Should a line below contain the word "list", report it.

*** Records for the task ***

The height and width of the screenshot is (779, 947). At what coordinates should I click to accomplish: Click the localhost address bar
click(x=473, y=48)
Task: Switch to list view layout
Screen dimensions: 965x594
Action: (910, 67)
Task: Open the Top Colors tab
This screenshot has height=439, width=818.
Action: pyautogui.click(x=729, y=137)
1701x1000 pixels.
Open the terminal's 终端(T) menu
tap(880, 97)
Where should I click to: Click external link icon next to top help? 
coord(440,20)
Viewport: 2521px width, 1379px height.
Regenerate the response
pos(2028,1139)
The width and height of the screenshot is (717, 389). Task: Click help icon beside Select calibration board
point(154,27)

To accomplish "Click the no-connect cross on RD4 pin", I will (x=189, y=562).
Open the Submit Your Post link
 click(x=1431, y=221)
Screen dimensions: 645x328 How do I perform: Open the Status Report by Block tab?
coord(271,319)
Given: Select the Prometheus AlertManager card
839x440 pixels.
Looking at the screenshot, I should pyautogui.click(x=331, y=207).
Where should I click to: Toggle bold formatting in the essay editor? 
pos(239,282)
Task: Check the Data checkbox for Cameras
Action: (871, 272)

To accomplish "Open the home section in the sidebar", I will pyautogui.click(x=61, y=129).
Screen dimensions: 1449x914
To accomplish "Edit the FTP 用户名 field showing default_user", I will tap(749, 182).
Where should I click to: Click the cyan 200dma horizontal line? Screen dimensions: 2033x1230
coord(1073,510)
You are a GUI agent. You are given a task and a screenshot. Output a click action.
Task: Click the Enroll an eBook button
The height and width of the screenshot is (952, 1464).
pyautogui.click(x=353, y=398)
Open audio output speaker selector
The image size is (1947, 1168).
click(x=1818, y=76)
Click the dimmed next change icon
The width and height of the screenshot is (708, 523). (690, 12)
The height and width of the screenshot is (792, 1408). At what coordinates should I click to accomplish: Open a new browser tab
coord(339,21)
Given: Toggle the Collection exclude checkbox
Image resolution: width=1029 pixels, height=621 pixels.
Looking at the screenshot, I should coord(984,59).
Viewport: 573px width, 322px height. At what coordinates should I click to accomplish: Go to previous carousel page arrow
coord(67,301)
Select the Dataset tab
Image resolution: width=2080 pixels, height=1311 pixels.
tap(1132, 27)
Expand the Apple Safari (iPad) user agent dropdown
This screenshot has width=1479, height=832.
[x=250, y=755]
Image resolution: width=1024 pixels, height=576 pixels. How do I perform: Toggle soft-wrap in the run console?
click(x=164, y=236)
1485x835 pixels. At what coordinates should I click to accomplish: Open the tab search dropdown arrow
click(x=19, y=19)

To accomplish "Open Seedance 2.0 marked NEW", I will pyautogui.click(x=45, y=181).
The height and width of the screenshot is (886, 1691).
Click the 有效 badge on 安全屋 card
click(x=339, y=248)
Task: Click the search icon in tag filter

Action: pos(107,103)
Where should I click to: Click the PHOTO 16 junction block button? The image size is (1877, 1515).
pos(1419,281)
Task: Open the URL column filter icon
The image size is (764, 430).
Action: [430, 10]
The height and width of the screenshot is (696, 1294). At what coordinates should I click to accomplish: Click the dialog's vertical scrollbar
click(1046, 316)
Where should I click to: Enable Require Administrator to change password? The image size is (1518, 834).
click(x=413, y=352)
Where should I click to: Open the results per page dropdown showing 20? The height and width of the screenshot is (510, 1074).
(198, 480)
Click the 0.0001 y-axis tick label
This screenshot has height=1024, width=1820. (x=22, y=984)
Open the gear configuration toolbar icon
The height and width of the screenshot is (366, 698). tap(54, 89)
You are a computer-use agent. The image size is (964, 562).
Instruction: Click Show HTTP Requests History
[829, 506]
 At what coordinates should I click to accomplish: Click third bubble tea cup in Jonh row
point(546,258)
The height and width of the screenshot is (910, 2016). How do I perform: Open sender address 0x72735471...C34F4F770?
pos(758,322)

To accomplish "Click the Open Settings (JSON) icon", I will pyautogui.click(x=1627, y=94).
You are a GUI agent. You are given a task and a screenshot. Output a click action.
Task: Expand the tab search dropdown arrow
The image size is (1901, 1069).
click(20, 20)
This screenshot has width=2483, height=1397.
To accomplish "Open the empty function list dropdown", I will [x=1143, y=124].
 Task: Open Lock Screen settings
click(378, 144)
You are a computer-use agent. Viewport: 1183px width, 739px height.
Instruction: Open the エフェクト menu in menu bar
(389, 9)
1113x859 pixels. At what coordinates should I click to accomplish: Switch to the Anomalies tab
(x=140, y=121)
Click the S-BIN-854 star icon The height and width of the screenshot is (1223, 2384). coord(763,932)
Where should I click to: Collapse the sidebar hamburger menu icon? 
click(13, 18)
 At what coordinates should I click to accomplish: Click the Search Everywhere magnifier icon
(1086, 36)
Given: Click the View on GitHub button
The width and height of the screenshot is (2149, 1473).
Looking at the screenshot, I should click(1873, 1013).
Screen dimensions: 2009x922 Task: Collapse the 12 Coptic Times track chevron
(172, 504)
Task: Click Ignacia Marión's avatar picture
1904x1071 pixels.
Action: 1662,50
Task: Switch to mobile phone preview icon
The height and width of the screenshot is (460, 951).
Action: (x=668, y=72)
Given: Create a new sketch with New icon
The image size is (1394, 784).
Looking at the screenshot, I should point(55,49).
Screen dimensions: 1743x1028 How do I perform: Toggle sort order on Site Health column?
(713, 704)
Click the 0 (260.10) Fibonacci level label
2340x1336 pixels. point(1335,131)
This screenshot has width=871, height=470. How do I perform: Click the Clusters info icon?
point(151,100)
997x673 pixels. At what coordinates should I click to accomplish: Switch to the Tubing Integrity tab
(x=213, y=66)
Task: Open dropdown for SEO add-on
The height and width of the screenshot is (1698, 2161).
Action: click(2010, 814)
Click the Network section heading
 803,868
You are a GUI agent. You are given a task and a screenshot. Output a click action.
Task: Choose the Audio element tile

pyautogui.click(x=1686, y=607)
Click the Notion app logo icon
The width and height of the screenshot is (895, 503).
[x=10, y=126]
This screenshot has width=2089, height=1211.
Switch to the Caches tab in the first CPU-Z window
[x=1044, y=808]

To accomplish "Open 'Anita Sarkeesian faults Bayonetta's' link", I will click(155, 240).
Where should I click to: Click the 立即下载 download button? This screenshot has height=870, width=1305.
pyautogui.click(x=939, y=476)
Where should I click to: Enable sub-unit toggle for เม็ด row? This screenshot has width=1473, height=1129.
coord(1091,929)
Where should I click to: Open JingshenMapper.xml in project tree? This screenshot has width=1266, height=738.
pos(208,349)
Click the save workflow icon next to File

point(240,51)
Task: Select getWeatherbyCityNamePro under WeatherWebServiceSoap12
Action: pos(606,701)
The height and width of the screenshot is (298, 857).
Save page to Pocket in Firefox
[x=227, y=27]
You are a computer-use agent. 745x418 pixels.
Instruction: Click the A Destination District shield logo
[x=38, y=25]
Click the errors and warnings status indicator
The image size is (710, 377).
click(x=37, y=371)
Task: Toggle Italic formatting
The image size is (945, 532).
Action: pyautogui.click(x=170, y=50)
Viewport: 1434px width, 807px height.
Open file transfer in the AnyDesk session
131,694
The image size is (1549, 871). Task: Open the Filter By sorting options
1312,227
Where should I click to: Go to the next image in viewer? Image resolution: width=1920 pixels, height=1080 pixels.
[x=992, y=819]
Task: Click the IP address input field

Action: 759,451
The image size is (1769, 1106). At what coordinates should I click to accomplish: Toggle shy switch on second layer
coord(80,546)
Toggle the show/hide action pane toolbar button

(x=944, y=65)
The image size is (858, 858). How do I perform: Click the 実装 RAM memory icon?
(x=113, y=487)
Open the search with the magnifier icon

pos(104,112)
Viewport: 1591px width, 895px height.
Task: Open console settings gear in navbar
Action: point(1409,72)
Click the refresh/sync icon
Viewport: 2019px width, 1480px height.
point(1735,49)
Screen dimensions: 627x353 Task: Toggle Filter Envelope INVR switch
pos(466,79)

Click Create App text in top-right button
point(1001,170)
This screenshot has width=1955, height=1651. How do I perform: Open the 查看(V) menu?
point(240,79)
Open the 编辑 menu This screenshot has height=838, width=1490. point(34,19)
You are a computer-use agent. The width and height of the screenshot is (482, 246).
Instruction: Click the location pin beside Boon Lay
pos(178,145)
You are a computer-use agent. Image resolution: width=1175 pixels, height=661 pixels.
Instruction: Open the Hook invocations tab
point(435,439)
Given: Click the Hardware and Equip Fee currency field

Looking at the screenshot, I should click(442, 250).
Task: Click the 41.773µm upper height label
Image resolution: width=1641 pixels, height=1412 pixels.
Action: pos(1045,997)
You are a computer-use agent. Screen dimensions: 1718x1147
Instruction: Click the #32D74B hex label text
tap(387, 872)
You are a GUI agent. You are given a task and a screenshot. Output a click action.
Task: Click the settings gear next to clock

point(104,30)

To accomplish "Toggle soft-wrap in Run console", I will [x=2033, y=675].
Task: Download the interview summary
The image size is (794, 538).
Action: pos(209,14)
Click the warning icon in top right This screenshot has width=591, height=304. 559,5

*** End of Records for the task ***

# Completed exercise
Task: Switch to list view layout
To accomplish "Open the empty function list dropdown", I will [x=1143, y=124].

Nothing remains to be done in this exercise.